Whooping cough is marked by uncontrollable fits of coughing, followed by a whooping-type of wheeze when you try to take a deep breath. It can affect anyone, but can be very serious, even fatal, in young children under age 1, she said. This highly contagious respiratory disease is caused by the bacteria pertussis, and is preventable by vaccine. See your doctor immediately if your child has this cough.
“This is really important in the fall and winter season,” Azar said. “I think lot of parents, when they have young children, they don’t know the difference between what does a whooping cough sound like and what does croup sound like.”

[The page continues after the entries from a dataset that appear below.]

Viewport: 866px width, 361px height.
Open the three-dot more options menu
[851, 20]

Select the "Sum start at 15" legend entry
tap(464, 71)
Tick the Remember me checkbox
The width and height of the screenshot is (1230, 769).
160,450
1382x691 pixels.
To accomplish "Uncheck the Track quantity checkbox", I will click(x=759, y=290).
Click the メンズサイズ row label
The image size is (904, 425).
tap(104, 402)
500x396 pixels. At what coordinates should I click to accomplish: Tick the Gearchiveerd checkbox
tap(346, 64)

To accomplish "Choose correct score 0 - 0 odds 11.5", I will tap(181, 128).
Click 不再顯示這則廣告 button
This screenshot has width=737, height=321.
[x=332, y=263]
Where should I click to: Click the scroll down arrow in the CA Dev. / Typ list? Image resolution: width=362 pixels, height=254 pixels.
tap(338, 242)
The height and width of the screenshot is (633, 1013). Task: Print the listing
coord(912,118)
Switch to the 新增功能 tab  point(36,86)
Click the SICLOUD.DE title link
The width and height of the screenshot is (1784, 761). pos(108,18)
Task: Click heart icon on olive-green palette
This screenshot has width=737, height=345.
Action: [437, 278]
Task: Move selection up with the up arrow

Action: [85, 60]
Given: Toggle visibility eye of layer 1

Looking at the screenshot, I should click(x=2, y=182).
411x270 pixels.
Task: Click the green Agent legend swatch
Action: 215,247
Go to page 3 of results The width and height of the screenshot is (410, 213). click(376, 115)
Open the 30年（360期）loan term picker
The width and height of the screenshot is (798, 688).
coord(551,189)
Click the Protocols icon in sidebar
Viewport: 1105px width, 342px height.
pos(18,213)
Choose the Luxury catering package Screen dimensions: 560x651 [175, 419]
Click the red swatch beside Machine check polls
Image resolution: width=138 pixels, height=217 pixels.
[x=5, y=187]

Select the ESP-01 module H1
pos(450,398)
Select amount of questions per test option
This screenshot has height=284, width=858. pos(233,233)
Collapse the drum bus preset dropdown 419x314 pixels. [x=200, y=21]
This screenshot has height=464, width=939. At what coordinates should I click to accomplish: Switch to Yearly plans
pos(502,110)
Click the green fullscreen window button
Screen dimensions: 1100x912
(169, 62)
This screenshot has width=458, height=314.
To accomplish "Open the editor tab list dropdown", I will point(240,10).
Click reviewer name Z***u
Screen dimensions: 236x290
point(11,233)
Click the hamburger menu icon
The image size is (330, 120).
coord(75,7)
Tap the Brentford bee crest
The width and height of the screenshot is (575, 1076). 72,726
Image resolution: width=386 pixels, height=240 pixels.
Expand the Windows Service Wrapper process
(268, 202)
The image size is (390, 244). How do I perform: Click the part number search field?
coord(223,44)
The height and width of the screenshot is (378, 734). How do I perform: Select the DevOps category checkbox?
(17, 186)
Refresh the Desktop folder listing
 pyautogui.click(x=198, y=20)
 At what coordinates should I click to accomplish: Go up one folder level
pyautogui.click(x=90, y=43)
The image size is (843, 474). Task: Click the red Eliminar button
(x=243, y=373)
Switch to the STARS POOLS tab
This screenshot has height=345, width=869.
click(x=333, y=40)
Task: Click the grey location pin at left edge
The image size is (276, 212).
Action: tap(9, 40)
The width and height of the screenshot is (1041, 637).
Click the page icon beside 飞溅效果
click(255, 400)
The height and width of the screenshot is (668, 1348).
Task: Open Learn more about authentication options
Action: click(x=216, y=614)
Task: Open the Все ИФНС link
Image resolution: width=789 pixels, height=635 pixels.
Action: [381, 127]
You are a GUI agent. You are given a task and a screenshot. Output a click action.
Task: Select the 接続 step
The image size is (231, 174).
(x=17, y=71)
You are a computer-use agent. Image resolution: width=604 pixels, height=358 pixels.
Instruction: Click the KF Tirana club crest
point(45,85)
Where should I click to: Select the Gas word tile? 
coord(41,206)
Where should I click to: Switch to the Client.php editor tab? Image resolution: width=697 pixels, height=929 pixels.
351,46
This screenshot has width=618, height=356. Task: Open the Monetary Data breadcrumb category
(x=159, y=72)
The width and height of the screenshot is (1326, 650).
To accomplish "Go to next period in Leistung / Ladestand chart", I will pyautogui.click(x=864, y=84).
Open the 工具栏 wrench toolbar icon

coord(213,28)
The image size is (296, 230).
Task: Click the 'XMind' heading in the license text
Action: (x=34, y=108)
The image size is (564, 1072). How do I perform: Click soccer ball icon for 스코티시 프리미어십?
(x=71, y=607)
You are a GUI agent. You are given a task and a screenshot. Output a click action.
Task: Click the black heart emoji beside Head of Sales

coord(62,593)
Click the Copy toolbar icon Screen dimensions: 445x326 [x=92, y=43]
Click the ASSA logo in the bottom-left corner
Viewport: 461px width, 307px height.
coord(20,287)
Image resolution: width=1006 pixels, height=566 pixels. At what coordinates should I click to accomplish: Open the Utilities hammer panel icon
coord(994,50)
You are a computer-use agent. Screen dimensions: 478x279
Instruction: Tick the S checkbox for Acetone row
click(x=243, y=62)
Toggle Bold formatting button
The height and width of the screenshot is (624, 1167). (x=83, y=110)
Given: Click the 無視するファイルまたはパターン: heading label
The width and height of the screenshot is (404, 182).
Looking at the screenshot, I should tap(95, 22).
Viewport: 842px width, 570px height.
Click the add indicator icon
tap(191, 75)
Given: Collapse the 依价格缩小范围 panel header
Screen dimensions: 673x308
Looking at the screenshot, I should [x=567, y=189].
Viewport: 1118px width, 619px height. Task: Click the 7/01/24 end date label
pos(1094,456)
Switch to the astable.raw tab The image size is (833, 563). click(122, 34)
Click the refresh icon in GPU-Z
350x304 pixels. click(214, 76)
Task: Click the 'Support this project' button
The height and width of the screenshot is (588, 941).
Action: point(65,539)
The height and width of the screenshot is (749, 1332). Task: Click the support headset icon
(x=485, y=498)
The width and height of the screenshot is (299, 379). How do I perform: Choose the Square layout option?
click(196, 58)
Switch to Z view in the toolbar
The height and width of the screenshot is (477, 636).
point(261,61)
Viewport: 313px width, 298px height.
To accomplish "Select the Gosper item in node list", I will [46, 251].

Croup, which is caused by a viral infection and does not require antibiotics, is marked by a loud, high-pitched, barking cough. It is less serious than whooping cough and can often be treated at home.
Ringing in the Ears
One of the most common reasons people have ringing in the ears, or tinnitus, is age. “People over the age of 60 can develop this,” Azar said.
When to be concerned: If the ringing lasts for a prolonged period of time, or is associated with pain, vertigo (when it feels like the room is spinning), dizziness or hearing loss, you should see your doctor.
Burping or belching is either voluntary or involuntary, and is the release of air from your stomach. Some common causes are various ways that air gets in your mouth, like chewing with your mouth open, smoking or talking a lot.
When to be concerned: “Sometimes people who have underlying acid reflux can belch quite a bit, and also people who have underlying gastritis or inflammation of the stomach, or h pylori, which is a bacteria that causes ulcers, can have belching and should be evaluated,” Azar said.
This is a high-pitched, whistling-type sound that often occurs when we’re exhaling.
When to be concerned: “One of the most common causes of this would be asthma as well as an allergic reaction or even something obstructing your airway,” Azar said, and should be evaluated by a doctor.